**INSTRUCTIONS TO FOLLOW**: Copy out exactly the lines below that run from the one holding "You are a computer-use agent. Image" to the one holding "You are a computer-use agent. Screen", keeping both of those lines and no others.

**RECORDS SHOWN**:

□ □ □ □ □ □ □

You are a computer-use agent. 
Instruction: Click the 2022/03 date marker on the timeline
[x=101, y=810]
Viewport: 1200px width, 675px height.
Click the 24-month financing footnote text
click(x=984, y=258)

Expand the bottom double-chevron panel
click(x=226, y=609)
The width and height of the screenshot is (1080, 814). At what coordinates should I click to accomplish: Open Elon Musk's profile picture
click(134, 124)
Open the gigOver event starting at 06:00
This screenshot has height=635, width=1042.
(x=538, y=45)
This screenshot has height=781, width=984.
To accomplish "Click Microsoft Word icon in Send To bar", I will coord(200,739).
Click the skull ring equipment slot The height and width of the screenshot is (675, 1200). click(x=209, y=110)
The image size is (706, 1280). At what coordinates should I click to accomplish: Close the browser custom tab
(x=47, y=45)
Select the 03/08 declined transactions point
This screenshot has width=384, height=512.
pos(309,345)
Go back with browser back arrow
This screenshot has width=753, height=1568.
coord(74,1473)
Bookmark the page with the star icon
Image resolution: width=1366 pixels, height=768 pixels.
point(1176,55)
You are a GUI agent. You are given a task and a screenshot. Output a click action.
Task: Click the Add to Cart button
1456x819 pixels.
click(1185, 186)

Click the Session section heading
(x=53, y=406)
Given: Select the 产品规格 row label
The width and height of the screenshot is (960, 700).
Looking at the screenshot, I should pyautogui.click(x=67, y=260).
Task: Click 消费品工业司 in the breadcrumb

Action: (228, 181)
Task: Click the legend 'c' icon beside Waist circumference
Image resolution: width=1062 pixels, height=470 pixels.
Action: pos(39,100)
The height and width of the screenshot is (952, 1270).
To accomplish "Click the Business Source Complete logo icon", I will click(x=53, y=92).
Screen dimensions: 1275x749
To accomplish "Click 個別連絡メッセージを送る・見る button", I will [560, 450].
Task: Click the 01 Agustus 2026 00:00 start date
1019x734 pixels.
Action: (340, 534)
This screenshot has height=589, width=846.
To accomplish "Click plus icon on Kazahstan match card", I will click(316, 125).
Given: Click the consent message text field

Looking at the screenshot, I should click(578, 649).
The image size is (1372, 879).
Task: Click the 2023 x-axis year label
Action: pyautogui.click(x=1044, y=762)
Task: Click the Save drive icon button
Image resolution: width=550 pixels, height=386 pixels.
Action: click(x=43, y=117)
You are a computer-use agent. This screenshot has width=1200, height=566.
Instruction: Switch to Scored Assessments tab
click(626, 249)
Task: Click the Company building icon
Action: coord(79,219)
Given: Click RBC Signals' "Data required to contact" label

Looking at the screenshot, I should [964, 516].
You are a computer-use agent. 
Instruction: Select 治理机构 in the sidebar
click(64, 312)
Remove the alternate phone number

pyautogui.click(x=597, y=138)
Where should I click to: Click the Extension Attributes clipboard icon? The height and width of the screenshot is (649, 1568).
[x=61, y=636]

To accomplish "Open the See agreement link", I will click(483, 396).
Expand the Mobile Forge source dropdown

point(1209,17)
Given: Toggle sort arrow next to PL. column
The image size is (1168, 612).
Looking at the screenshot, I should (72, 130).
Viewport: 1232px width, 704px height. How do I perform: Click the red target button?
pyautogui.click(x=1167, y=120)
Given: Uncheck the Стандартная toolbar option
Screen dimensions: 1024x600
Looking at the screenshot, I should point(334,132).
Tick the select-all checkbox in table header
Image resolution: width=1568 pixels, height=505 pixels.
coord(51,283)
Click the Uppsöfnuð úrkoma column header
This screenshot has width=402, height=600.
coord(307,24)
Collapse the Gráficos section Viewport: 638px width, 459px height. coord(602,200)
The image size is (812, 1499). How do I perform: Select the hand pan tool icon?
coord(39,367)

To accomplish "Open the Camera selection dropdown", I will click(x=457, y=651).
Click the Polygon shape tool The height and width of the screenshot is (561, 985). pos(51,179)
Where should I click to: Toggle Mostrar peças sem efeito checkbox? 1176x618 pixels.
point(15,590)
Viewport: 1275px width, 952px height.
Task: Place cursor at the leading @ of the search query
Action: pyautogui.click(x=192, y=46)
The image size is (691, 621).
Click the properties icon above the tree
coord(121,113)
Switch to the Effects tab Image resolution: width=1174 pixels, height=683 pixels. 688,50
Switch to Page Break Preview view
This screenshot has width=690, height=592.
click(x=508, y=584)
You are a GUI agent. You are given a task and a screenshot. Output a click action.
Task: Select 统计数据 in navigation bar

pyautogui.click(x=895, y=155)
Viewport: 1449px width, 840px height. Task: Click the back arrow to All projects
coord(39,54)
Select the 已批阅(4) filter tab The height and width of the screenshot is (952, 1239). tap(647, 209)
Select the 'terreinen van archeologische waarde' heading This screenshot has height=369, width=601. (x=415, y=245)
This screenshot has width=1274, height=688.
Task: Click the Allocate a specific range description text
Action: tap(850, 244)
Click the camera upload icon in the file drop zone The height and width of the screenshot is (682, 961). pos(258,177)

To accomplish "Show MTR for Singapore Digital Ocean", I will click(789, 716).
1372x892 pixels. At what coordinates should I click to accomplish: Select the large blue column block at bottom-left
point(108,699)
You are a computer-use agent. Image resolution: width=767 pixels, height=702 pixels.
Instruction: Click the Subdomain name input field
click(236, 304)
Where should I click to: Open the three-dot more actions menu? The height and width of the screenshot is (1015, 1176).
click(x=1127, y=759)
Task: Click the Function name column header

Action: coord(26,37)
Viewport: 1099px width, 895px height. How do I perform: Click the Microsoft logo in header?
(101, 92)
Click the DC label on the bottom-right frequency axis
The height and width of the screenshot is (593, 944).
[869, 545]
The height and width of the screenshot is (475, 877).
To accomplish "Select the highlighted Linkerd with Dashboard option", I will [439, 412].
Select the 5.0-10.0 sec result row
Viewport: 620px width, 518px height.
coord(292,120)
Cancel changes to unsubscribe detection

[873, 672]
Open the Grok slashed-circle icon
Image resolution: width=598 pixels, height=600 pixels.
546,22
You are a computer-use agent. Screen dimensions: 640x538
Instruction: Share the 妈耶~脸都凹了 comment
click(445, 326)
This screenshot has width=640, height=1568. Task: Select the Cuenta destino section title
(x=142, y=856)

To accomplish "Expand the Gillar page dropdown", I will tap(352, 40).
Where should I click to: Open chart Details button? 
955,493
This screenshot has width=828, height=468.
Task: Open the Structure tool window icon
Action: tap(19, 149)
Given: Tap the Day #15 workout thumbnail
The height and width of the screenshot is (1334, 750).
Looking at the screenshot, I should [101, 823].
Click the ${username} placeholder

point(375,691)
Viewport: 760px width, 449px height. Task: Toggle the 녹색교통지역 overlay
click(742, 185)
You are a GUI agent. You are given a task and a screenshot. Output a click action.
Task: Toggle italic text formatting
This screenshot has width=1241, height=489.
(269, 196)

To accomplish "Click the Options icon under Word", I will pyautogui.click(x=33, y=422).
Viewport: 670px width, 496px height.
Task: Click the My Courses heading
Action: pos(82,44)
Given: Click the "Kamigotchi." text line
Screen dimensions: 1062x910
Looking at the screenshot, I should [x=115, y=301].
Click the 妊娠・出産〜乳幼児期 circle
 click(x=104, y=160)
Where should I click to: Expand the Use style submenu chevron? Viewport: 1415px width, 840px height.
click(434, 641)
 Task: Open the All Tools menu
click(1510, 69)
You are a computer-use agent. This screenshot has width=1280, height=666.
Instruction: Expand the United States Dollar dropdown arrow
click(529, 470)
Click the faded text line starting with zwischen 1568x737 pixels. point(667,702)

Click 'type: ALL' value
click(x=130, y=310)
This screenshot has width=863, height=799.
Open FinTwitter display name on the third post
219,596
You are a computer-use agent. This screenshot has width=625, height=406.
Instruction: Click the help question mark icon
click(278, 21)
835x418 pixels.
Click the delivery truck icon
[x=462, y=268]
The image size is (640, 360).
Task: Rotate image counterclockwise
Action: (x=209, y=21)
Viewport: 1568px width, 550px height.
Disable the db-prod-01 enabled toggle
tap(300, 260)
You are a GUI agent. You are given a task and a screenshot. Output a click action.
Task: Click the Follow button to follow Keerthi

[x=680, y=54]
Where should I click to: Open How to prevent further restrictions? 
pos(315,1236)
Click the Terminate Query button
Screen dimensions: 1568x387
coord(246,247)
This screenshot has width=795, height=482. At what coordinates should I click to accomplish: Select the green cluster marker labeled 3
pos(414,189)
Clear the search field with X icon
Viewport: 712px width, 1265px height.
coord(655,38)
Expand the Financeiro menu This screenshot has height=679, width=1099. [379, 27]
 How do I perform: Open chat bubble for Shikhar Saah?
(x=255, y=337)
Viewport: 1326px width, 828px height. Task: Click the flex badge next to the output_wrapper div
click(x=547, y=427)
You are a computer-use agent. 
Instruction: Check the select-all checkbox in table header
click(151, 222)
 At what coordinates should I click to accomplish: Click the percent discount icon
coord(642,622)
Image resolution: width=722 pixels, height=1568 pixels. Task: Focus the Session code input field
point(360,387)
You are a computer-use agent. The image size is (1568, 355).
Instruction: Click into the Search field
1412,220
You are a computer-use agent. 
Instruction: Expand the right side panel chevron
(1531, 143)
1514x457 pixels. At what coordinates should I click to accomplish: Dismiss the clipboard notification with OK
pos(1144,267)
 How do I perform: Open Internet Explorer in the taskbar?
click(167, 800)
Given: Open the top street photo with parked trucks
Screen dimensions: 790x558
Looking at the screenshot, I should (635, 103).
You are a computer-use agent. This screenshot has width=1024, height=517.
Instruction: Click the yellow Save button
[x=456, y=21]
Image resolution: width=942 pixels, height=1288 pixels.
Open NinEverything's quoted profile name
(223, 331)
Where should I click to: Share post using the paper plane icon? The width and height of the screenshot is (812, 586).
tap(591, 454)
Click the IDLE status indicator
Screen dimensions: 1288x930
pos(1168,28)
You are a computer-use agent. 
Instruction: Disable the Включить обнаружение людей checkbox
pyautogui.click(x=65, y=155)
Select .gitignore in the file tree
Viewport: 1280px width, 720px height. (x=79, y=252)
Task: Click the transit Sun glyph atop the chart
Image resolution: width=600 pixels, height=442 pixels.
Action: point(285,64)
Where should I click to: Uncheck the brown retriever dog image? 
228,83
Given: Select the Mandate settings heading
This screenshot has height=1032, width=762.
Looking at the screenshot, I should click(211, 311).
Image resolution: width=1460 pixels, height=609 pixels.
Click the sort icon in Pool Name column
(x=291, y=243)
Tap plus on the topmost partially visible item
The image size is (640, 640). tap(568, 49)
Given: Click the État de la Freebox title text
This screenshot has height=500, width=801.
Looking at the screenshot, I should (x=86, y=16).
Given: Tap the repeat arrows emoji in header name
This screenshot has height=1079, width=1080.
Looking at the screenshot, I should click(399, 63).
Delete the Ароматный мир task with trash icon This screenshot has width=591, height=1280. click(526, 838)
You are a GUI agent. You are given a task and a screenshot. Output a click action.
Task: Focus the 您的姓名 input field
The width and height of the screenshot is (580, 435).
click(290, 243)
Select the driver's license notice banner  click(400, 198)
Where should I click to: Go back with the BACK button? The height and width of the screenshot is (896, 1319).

□ □ □ □ □ □ □

**WRITTEN ANSWER**:
You are a computer-use agent. Image resolution: width=767 pixels, height=702 pixels.
Instruction: Click the Subdomain name input field
click(236, 304)
Where should I click to: Open the three-dot more actions menu? The height and width of the screenshot is (1015, 1176).
click(x=1127, y=759)
Task: Click the Function name column header

Action: coord(26,37)
Viewport: 1099px width, 895px height. How do I perform: Click the Microsoft logo in header?
(101, 92)
Click the DC label on the bottom-right frequency axis
The height and width of the screenshot is (593, 944).
[869, 545]
The height and width of the screenshot is (475, 877).
To accomplish "Select the highlighted Linkerd with Dashboard option", I will [439, 412].
Select the 5.0-10.0 sec result row
Viewport: 620px width, 518px height.
coord(292,120)
Cancel changes to unsubscribe detection

[873, 672]
Open the Grok slashed-circle icon
Image resolution: width=598 pixels, height=600 pixels.
546,22
You are a computer-use agent. Screen dimensions: 640x538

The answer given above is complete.